Re: fsck performance.

Rogier Wolff <R.E.Wolff@xxxxxxxxxxxx> · Wed, 23 Feb 2011 05:44:27 +0100

On Tue, Feb 22, 2011 at 05:13:04PM -0500, Ted Ts'o wrote:
> On Tue, Feb 22, 2011 at 09:32:28AM -0700, Andreas Dilger wrote:
> > 
> > Any idea what the hash size does to memory usage?  I wonder if we
> > can scale this based on the directory count, or if the memory usage
> > is minimal (only needed in case of tdb) then just make it the
> > default. It definitely appears to have been a major performance
> > boost.
> 
> Yeah, that was my question.  Your patch adds a magic number which
> probably works well on your machine (and I'm not really worried if
> someone has less than 1G --- here's a quarter kid, buy your self a
> real computer :-).  But I wonder if we should be using a hash size
> which is sized automatically depending on available memory or file
> system size.

I fully agree that having "magic numbers" in the code is a bad thing.
A warning sign. 

I don't agree with your argument that 1G RAM should be considered
minimal. There are storage boxes (single-disk-nas systems) out there
that run on a 300MHz ARM chip and have little RAM. Some of them use
ext[234].

For example: http://iomega.nas-central.org/wiki/Main_Page

64Mb RAM. I'm not sure wether that CPU is capable of virtual memory.

I just mentioned this one because a friend brought one into my office
last week. I don't think it happens to run Linux. On the other hand,
some of the "competition" do run Linux.

As to the "disadvantage" of using a large hash value: 

As far as I can see, the library just seeks to that position in the
tdb file. With 32-bit file offsets (which is hardcoded into tdb), that
means the penalty is 4*hash_size of extra disk space. So with my
currently suggested value that comes to 4Mb.

As my current tdb database amounts to 1.5Gb I think the cost is
acceptable.

With the number of keys up to 1 million, we can expect a speedup of
1M/131 = about 7500. Above that we won't gain much anymore. 

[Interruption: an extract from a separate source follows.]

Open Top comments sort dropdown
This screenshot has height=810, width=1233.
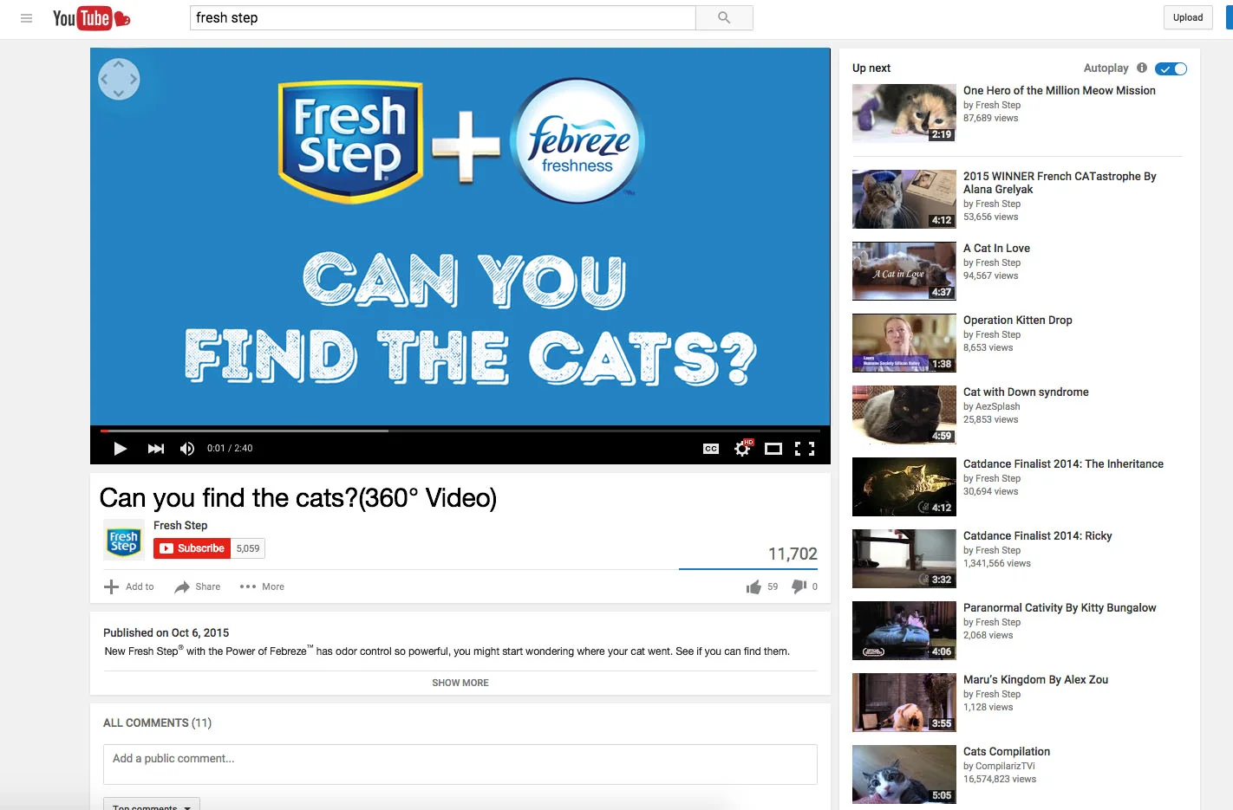(x=152, y=805)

This is assuming that we have a next-to-perfect hash function. In fact
we don't because I see about a 30% hash bucket usage. And I surely
think my fsck has used over 1M of the keys....

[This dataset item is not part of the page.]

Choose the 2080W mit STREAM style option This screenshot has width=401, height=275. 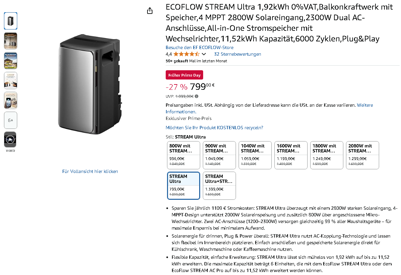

I just tested the hash function: I hashed the first 10 million numbers
and got 91962 unique results (out of a possible 99931). That's only
about 10%. That's a lot worse than what e2fsck is seeing. And this is
the simplest case to get right.

Here is my test program. 

#include <stdio.h>
#include <stdlib.h>
typedef unsigned int u32;

/* This is based on the hash algorithm from gdbm */
static unsigned int default_tdb_hash(unsigned char *key)
{
        u32 value;      /* Used to compute the hash value.  */
        u32   i;        /* Used to cycle through random values. */

        /* Set the initial value from the key size. */
        for (value = 0x238F13AF * 4, i=0; i < 4; i++)
                value = (value + (key[i] << (i*5 % 24)));

        return (1103515243 * value + 12345);
}

int main (int argc, char **argv)
{
  int i; 
  int max = 1000000; 

  if (argc > 1) max = atoi (argv[1]);
  for (i=0;i < max;i++) {
    printf ("%u %u\n", i, default_tdb_hash ((unsigned char *)&i) % 99931);
  }
  exit (0);
}

and here is the commandline I used to watch the results.

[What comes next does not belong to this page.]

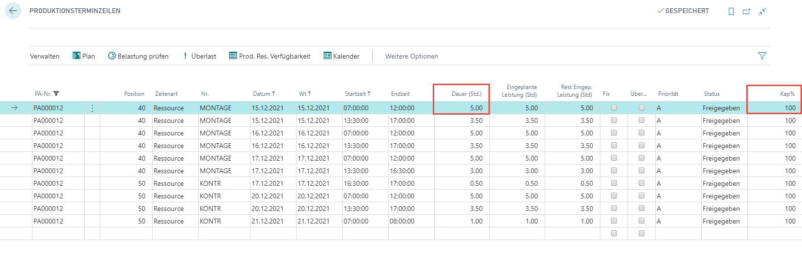Open the Kalender action
This screenshot has height=254, width=802.
342,56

./a.out 10000000 | awk '{print $2}' | sort | uniq -c |sort -n  | less

It seems my "prime generator" program is wrong too. I had thought to
choose a prime with 99931, but apparently it's not prime. (13*7687).
Which, for hashing should not be too bad, but I'll go look for a
prime and check again. Ok. Hash bucket usage shot up: 16%. 

I just "designed" a new hash function, based on the "hash" page on
wikipedia.

static unsigned int my_tdb_hash(unsigned char *key)
{
        u32 value;      /* Used to compute the hash value.  */
        u32   i;        /* Used to cycle through random values. */

        /* Set the initial value from the key size. */
        for (value = 0, i=0; i < 4; i++)
                value = value * 256 + key[i] + (value >> 24) * 241;

        return value;
}

It behaves MUCH better than the "default_tdb_hash" in that it has 100%
bucket usage (not almost, but exaclty 100%). It's not that hard to get
right.

The "hash" at the end (times BIGPRIME + RANDOMVALUE) in the original
is redundant. It only serves to make the results less obvious to
humans, but there is no computer-science relevant reason.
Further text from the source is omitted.